Enfin Pougatcheff fut battu par Michelson et contraint à fuir de nouveau. Zourine reçut, bientôt après, la nouvelle de la prise du bandit et l’ordre de s’arrêter. La guerre était finie. Il m’était donc enfin possible de retourner chez mes parents. L’idée de les embrasser et de revoir Marie, dont je n’avais aucune nouvelle, me remplissait de joie. Je sautais comme un enfant. Zourine riait et me disait en haussant les épaules : « Attends, attends que tu sois marié ; tu verras que tout ira au diable ».
Et cependant, je dois en convenir, un sentiment étrange empoisonnait ma joie. Le souvenir de cet homme couvert du sang de tant de victimes innocentes et l’idée du supplice qui l’attendait ne me laissaient pas de repos. « Iéméla, Iéméla, me disais-je avec dépit, pourquoi ne t’es-tu pas jeté sur les baïonnettes ou offert aux coups de la mitraille ? C’est ce que tu avais de mieux à faire. »

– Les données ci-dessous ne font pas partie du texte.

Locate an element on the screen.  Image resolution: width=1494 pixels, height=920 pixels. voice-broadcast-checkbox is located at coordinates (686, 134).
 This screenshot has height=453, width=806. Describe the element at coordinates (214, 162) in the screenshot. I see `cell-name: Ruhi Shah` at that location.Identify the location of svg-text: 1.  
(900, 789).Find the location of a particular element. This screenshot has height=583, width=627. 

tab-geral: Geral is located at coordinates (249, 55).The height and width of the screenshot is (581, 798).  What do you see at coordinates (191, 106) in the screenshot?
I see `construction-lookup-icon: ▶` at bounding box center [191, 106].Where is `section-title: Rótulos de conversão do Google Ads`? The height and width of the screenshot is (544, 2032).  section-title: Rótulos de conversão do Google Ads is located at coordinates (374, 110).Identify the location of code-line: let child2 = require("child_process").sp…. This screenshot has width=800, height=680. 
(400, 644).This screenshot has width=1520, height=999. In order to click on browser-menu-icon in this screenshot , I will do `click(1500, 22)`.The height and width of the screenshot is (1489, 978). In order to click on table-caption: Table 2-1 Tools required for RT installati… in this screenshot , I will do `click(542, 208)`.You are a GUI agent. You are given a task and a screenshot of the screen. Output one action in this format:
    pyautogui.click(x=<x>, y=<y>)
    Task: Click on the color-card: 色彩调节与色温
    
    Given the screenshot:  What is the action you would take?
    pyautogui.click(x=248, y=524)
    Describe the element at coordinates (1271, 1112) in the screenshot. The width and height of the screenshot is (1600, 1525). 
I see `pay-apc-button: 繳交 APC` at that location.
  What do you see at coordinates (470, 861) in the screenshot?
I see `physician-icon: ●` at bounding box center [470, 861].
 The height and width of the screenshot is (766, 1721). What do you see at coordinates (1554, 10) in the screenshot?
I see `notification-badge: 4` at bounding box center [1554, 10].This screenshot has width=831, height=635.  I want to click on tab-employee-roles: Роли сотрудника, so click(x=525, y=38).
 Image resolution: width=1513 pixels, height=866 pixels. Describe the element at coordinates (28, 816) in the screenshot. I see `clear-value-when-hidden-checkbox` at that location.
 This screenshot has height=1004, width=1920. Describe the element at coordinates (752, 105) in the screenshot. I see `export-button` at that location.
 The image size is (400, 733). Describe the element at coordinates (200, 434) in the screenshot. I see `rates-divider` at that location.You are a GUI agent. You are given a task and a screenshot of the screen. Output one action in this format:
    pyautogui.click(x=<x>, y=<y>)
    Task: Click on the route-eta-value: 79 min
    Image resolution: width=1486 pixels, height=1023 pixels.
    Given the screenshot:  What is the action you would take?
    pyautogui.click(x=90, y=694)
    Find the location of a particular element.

Cependant Zourine me donna un congé. Quelques jours plus tard, j’allais me trouver au milieu de ma famille, lorsqu’un coup de tonnerre imprévu vint me frapper.
Le jour de mon départ, au moment où j’allais me mettre en route, Zourine entra dans ma chambre, tenant un papier à la main et d’un air soucieux. Je sentis une piqûre au cœur ; j’eus peur sans savoir de quoi. Le major fit sortir mon domestique et m’annonça qu’il avait à me parler.
« Qu’y a-t-il ? demandai-je avec inquiétude.
– Un petit désagrément, répondit-il en me tendant son papier. Lis ce que je viens de recevoir. »
C’était un ordre secret adressé à tous les chefs de détachements d’avoir à m’arrêter partout où je me trouverais, et de m’envoyer sous bonne garde à Khasan devant la commission d’enquête créée pour instruire contre Pougatcheff et ses complices. Le papier me tomba des mains.
« Allons, dit Zourine, mon devoir est d’exécuter l’ordre. Probablement que le bruit de tes voyages faits dans l’intimité de Pougatcheff est parvenu jusqu’à l’autorité. J’espère bien que l’affaire n’aura pas de mauvaises suites, et que tu te justifieras devant la commission. Ne te laisse point abattre et pars à l’instant. »
Ma conscience était tranquille ; mais l’idée que notre réunion était reculée pour quelques mois encore me serrait le cœur. Après avoir reçu les adieux affectueux de Zourine, je montai dans ma téléga, deux hussards s’assirent à mes côtés, le sabre nu, et nous prîmes la route de Khasan.